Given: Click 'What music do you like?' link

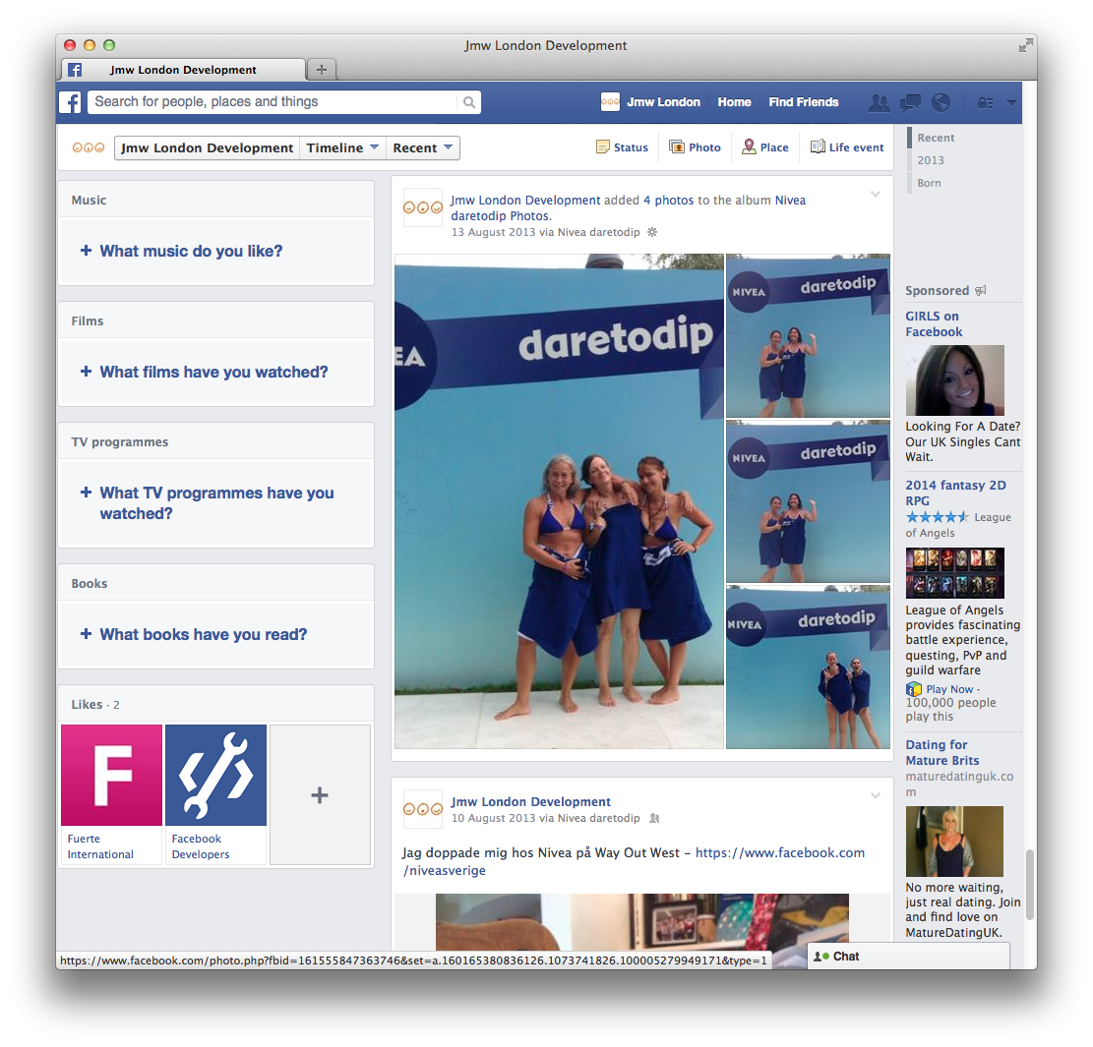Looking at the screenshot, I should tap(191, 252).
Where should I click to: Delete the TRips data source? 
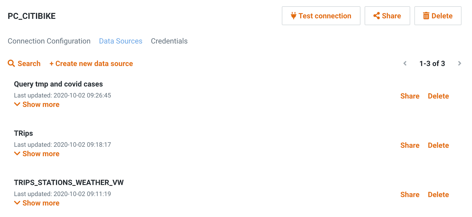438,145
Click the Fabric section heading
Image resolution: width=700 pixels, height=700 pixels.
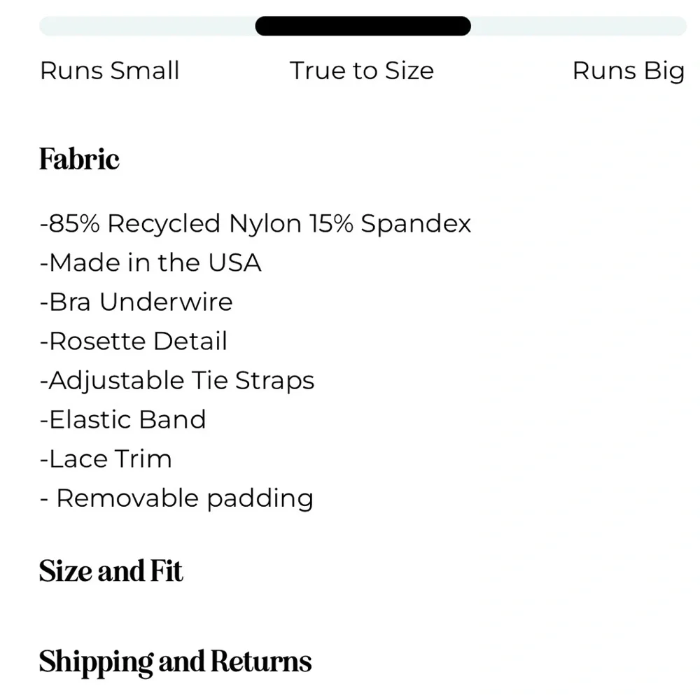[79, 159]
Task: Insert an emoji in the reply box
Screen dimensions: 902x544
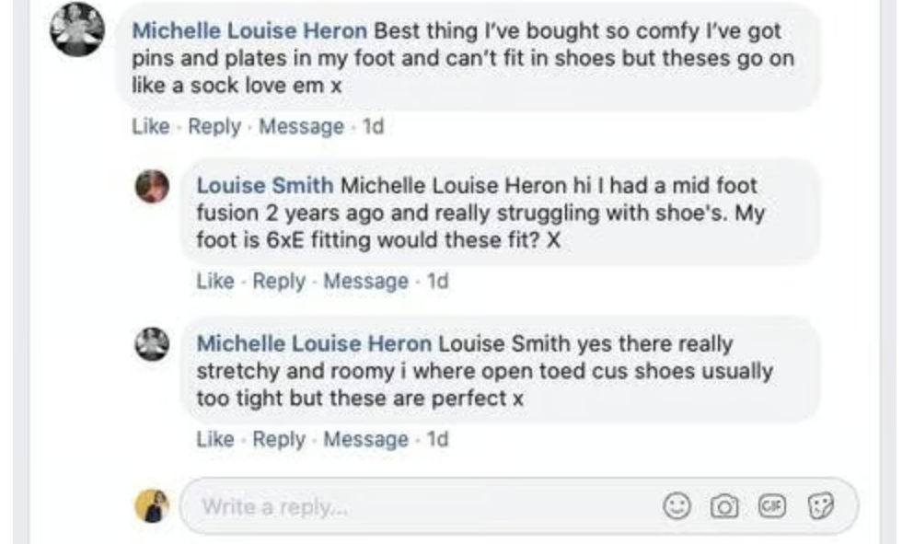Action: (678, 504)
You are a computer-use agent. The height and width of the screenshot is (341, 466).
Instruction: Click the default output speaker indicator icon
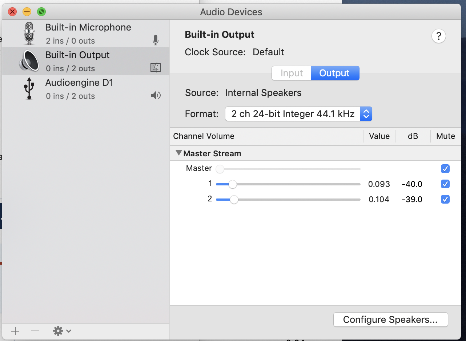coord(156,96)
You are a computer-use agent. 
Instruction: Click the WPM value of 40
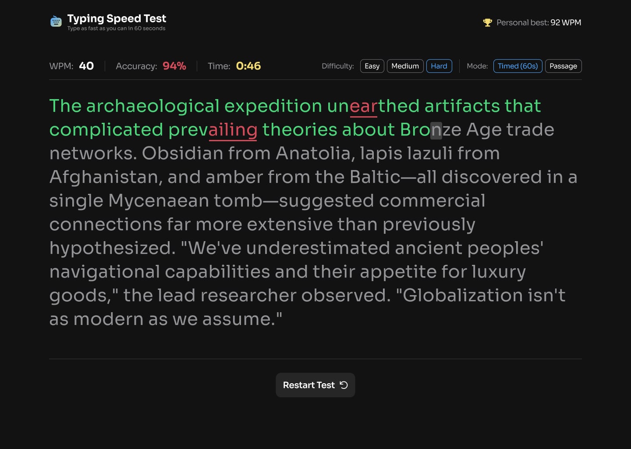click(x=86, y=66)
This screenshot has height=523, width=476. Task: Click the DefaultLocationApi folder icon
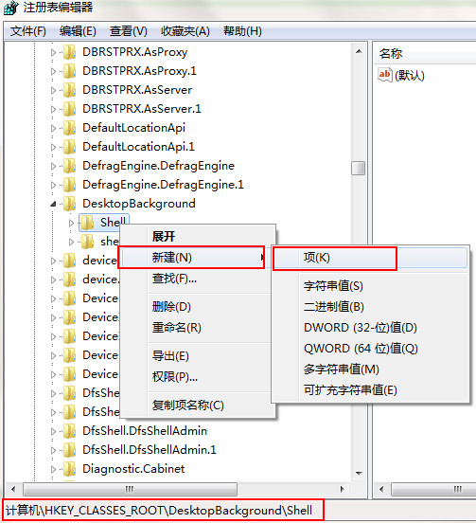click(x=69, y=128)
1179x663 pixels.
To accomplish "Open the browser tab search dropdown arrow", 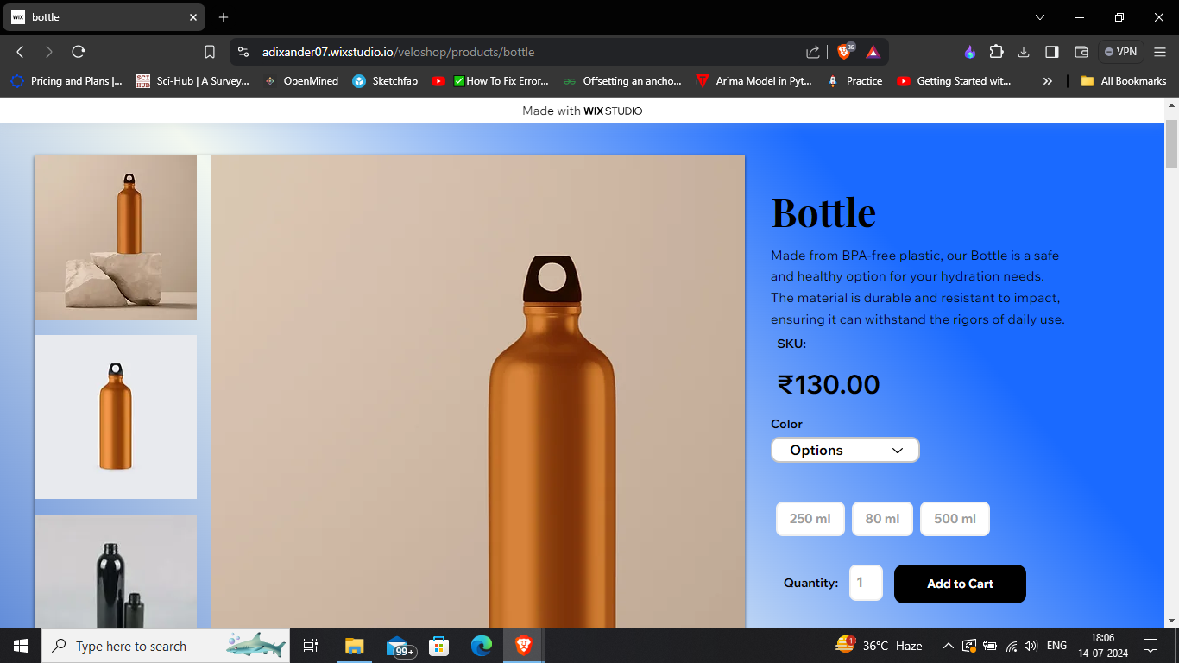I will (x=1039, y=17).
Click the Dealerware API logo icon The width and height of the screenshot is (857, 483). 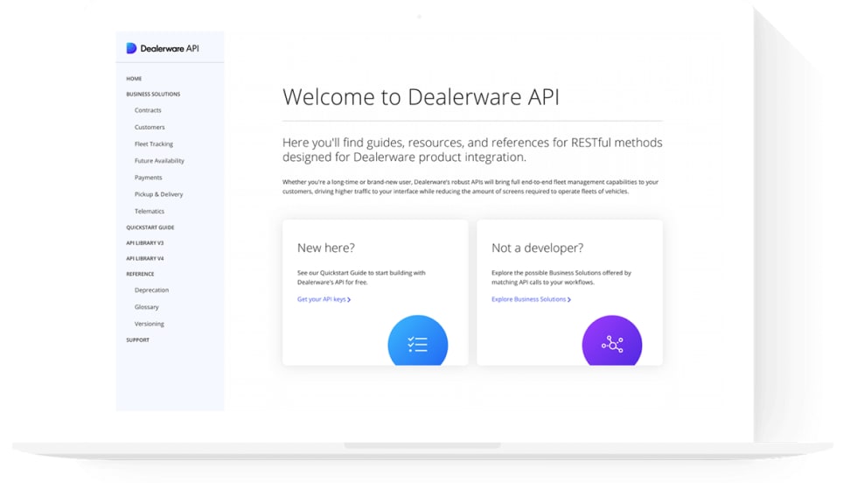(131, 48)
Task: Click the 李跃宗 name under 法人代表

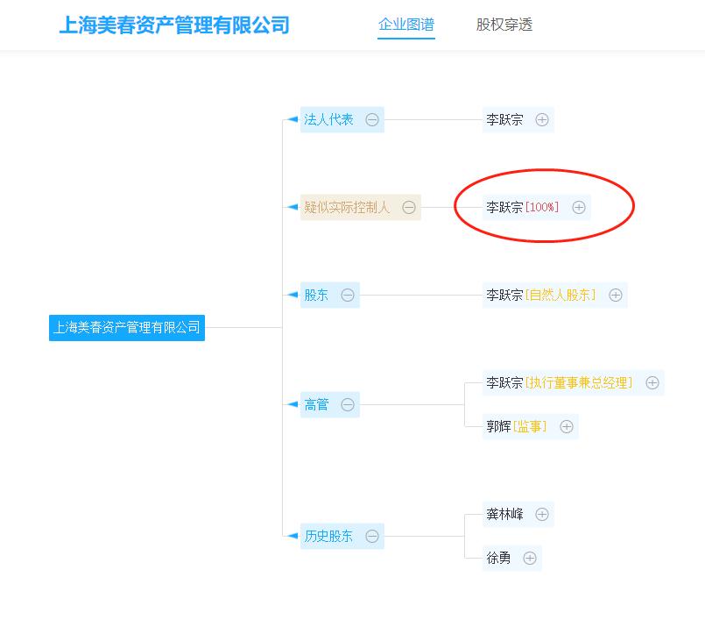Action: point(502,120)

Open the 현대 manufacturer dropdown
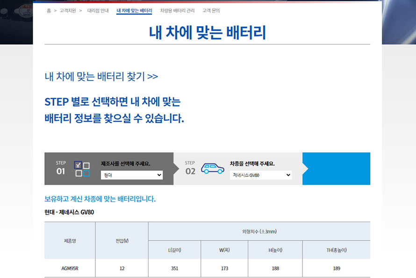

**WHAT TO WORK ON:** Please report each line in the rows above that contains the word "pixels", copying every such line in full.

**COMPLETE OUTPUT:**
Image resolution: width=700 pixels, height=700 pixels.
1179x663 pixels.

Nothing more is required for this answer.